***** Entries shown *****

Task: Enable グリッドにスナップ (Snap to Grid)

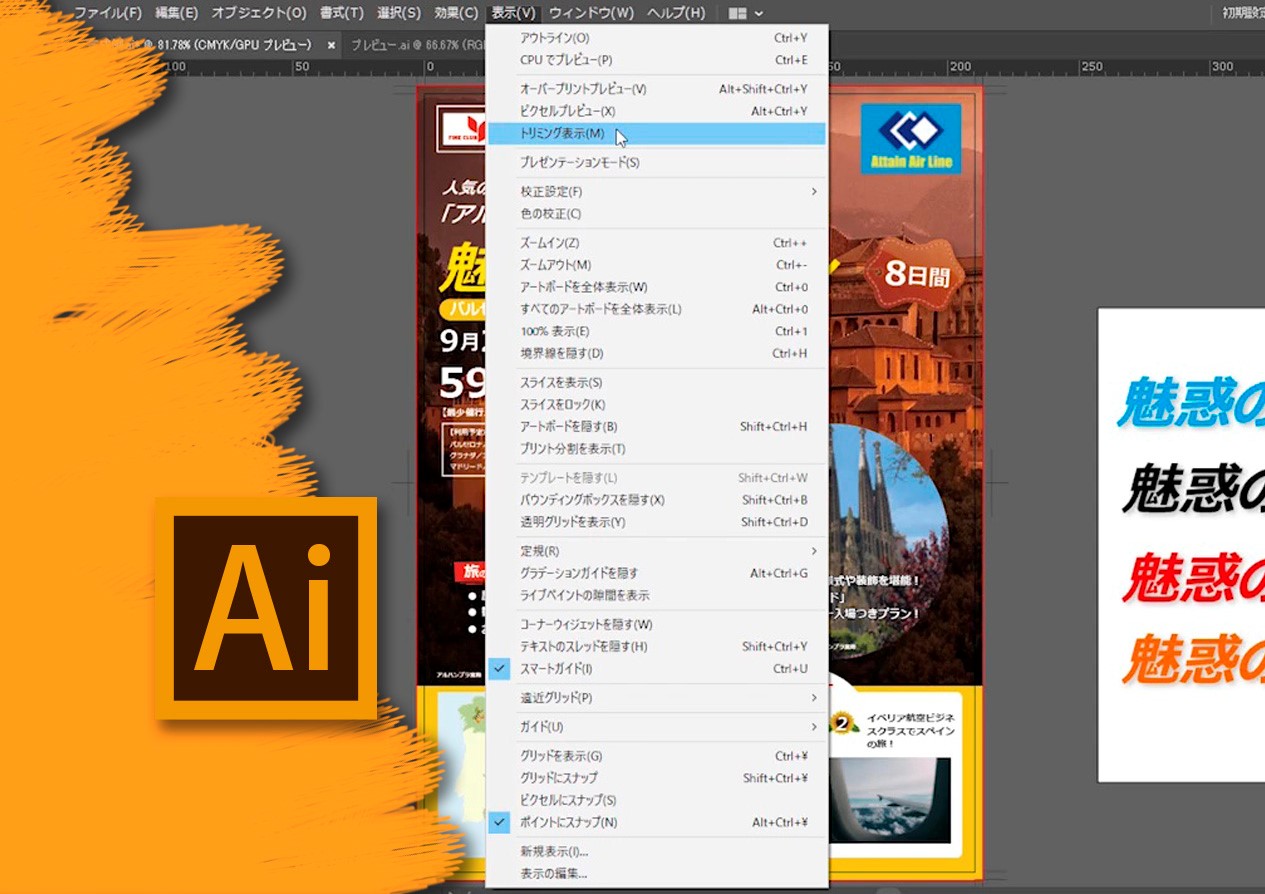Action: coord(558,778)
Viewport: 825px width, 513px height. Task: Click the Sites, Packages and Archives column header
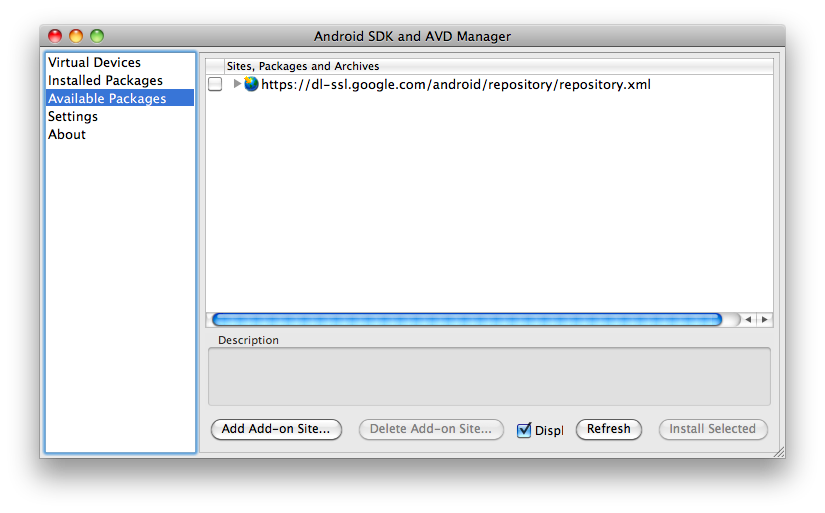[303, 66]
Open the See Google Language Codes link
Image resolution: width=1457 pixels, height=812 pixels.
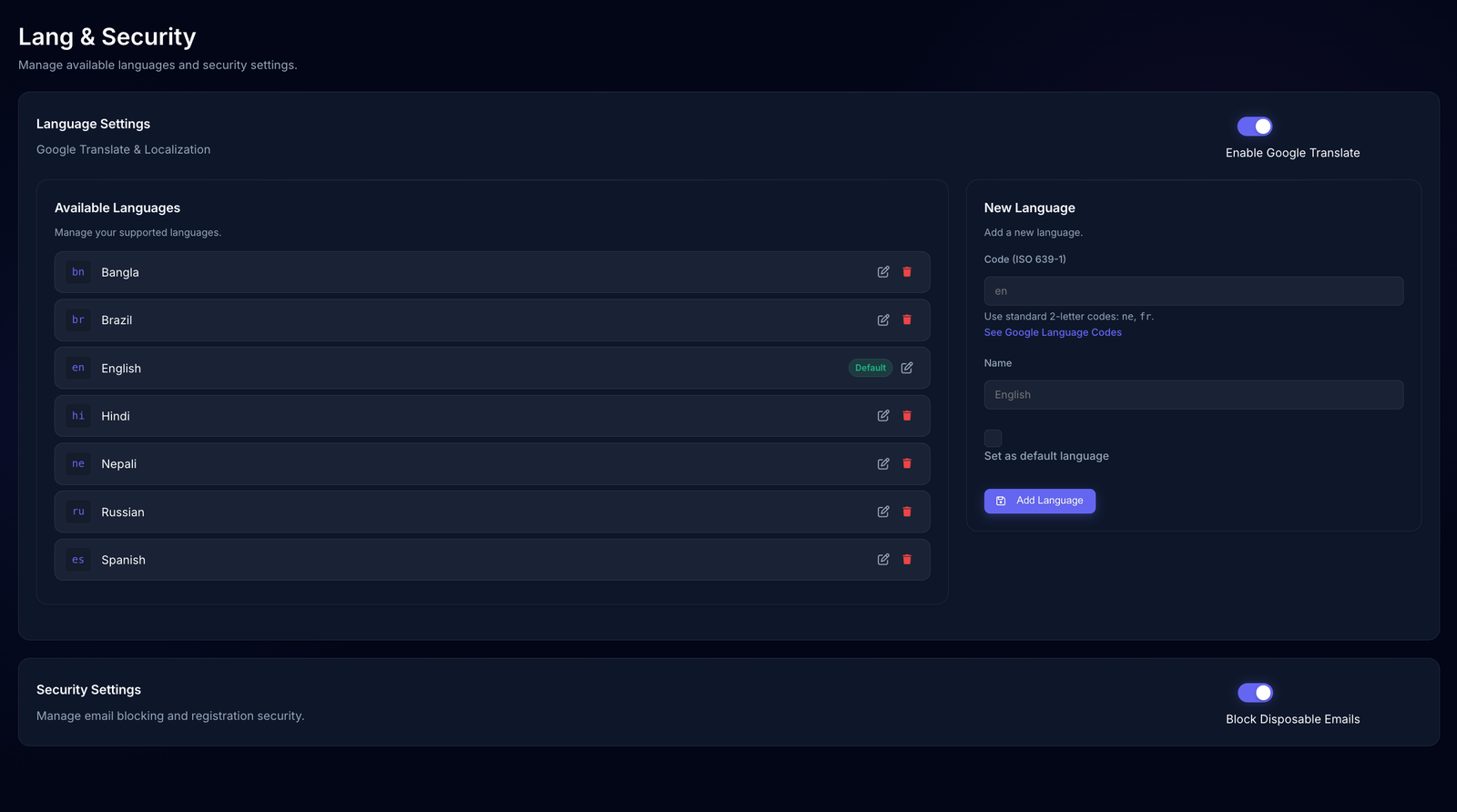coord(1053,333)
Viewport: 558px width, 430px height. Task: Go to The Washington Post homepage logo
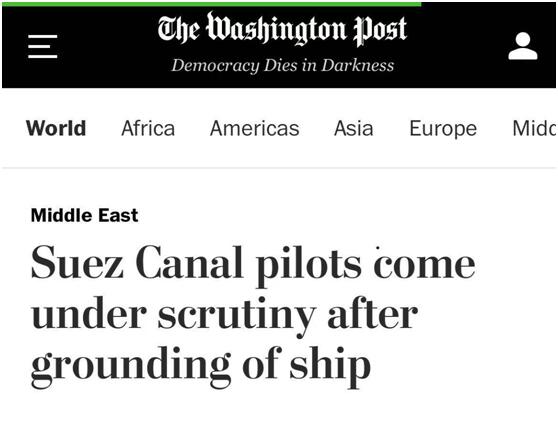282,29
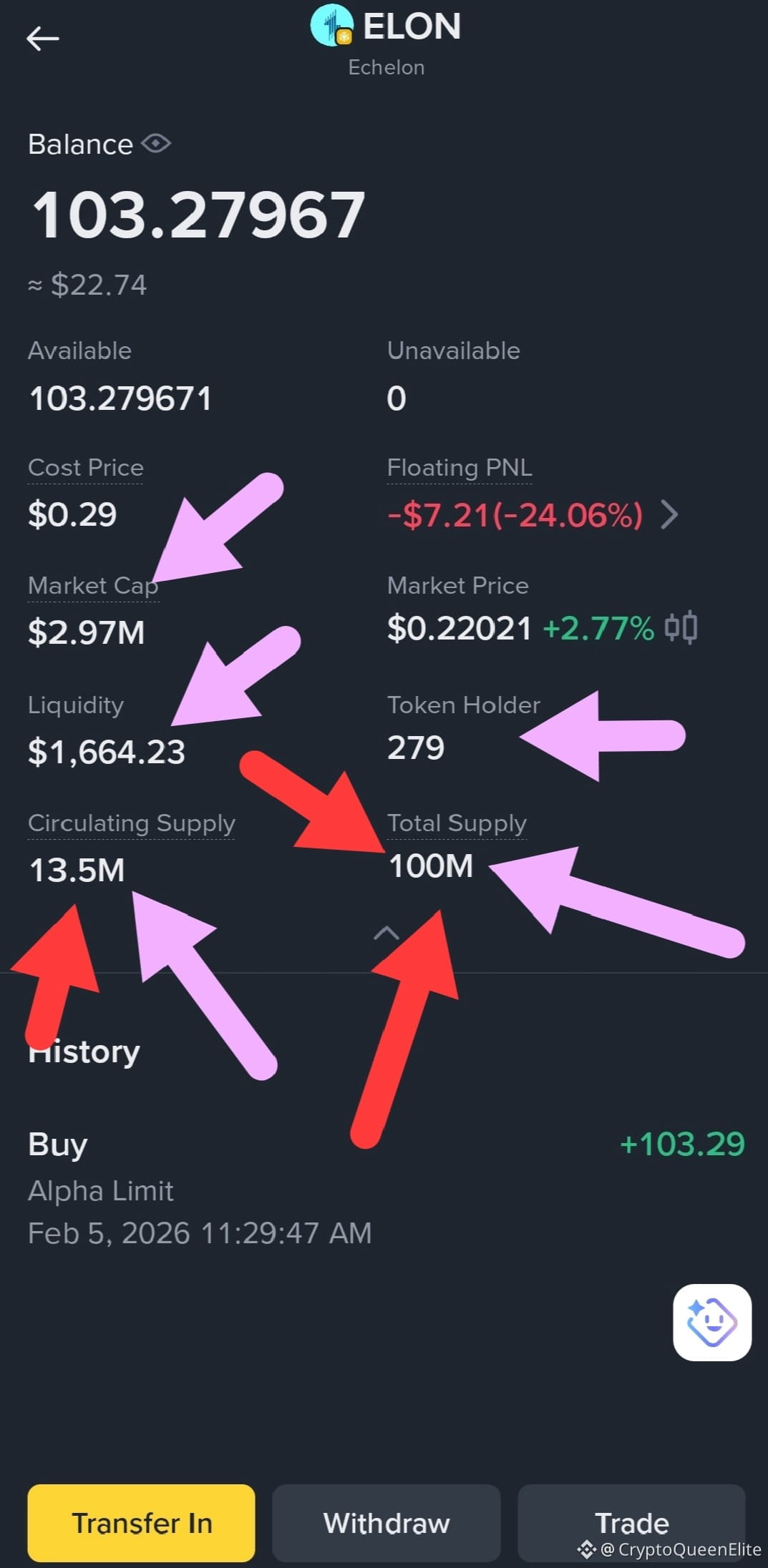Image resolution: width=768 pixels, height=1568 pixels.
Task: Tap Total Supply label for info
Action: (x=457, y=823)
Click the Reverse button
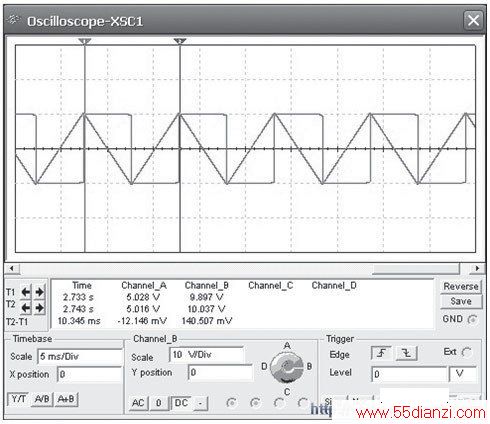490x424 pixels. coord(461,287)

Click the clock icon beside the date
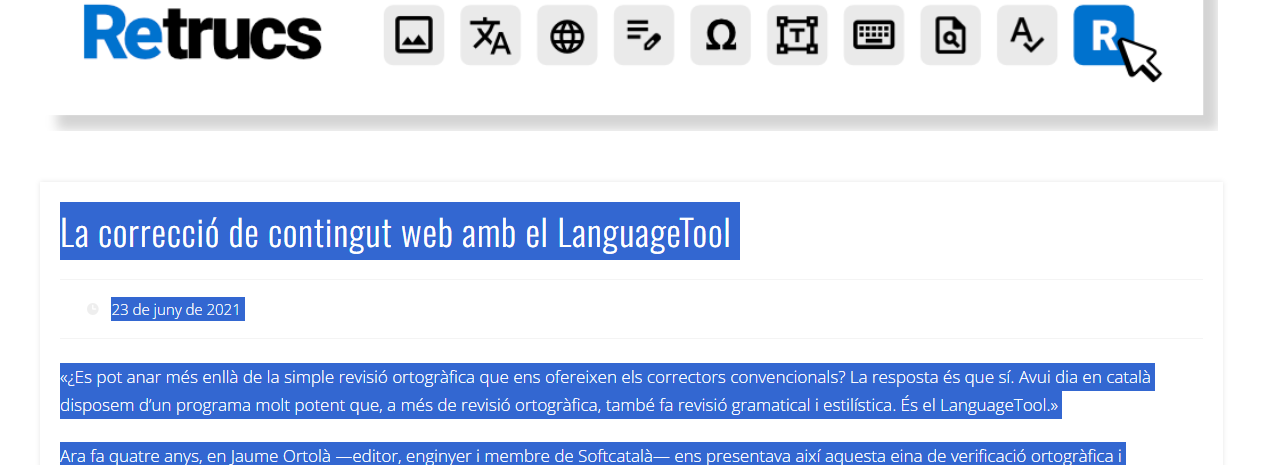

*****

Work required
Pull out every line of the data above that contains the string "Task". Treat uppercase and lowercase letters as different.

The response
Task: Enable グリッドにスナップ (Snap to Grid)
Viewport: 825px width, 513px height. Task: Click the Sites, Packages and Archives column header
Viewport: 558px width, 430px height. Task: Go to The Washington Post homepage logo
Task: Tap Total Supply label for info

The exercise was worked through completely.